O fim-de-semana passado estava preparado para ser uma enorme festa. A juntar ao clássico Sporting-Porto tinha adquirido bilhetes para ver o espectáculo do Cirque du Soleil no Pavilhão Atlântico na sexta-feira, podia assim fazer o fim-de-semana lúdico que a minha mulher há tanto tempo reclamava. Saída dia 6 após o almoço, passeio por Lisboa, espectáculo, revisitar o Lisbon by night, acordar com pequeno-almoço de hotel, de novo usufruir dos soberbos espaços da capital, almoçar tarde na margem esquerda e ao fim da tarde, enquanto a minha cara-metade visitava os saldos, encontro com a rapaziada para ir à bola.

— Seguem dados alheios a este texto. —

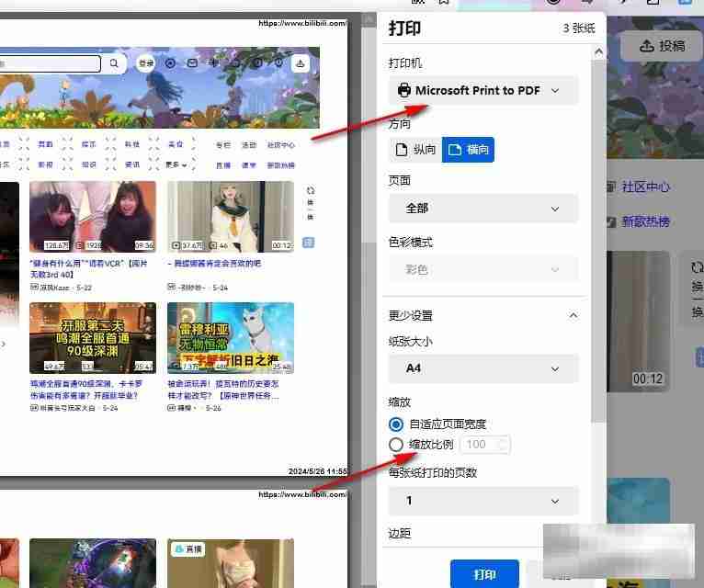Open the 社区中心 link

click(645, 187)
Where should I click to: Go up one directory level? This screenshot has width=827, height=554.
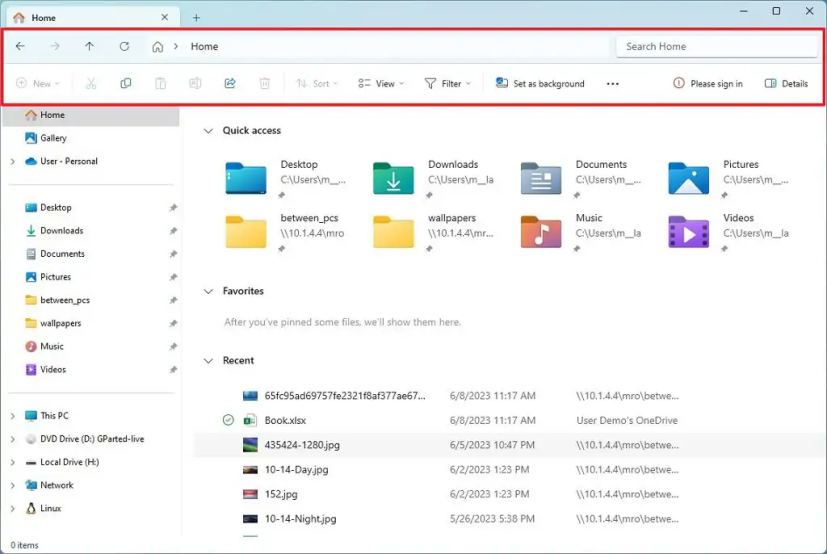point(90,46)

Na terça passada tudo desmoronou! Durante o meu desporto semanal, pressão agressiva sobre o adversário, movimento lateral de acompanhamento e “plack” o sr. Aquiles resolveu entrar em rotura comigo e com os meus planos. Visita directa aos HUC e saída com um belo pé de gesso pelas 2 da madrugada. No dia seguinte, enquanto tentava saber quem seria a alma caridosa a emprestar-me um par de canadianas veio a pergunta fria:
- “Como é que vamos fazer no próximo fim-de-semana?”
- “O próximo fim-de-semana! Meu deus! Sporting-Porto! Não posso falhar!”

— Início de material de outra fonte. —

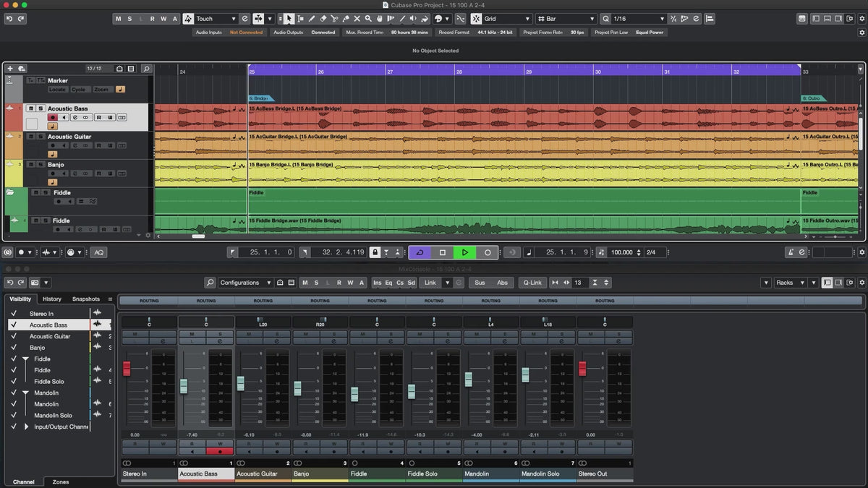
Task: Add a new track with plus icon
Action: click(x=10, y=69)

- “Não. O Cirque du Soleil, já temos hotel?”
- “Já, marquei ontem mas vou já anular! Arranjas alguém para ir contigo?”
- “Se vais à bola também vais ao espectáculo!”
- “…Vais trabalhar à tarde, não vais? Eu trato disso…”

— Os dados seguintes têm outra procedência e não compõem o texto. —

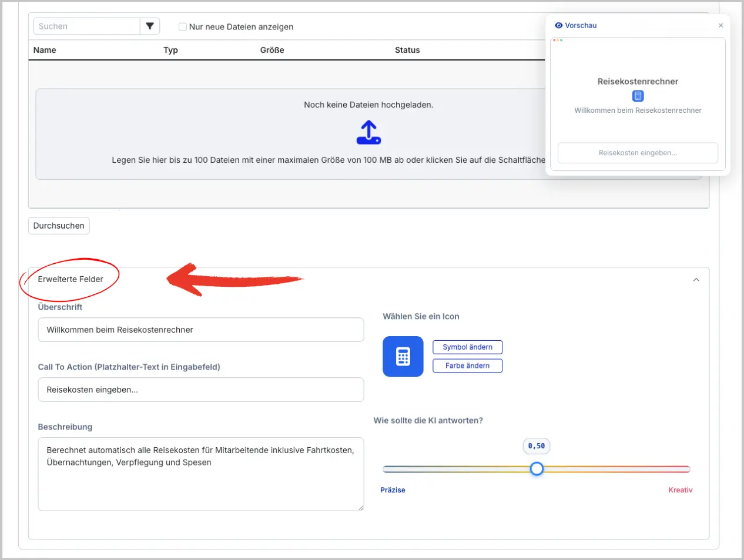744x560 pixels.
Task: Click the Status column header
Action: (407, 50)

O tempo, esse bem perecível, tornou-se de imediato escasso.
Primeiro, anular hotel, segundo saber como se procede para entrar nos dois espectáculos sendo PDM (pessoa com dificuldade motora). Pavilhão Atlântico, tudo bem, há entrada, acessos e soluções para esse efeito. Estádio José Alvalade, pânico, por razões de segurança não podem entrar no estádio pessoas com gesso ou canadianas, porque não conseguem garantir a evacuação em caso de emergência.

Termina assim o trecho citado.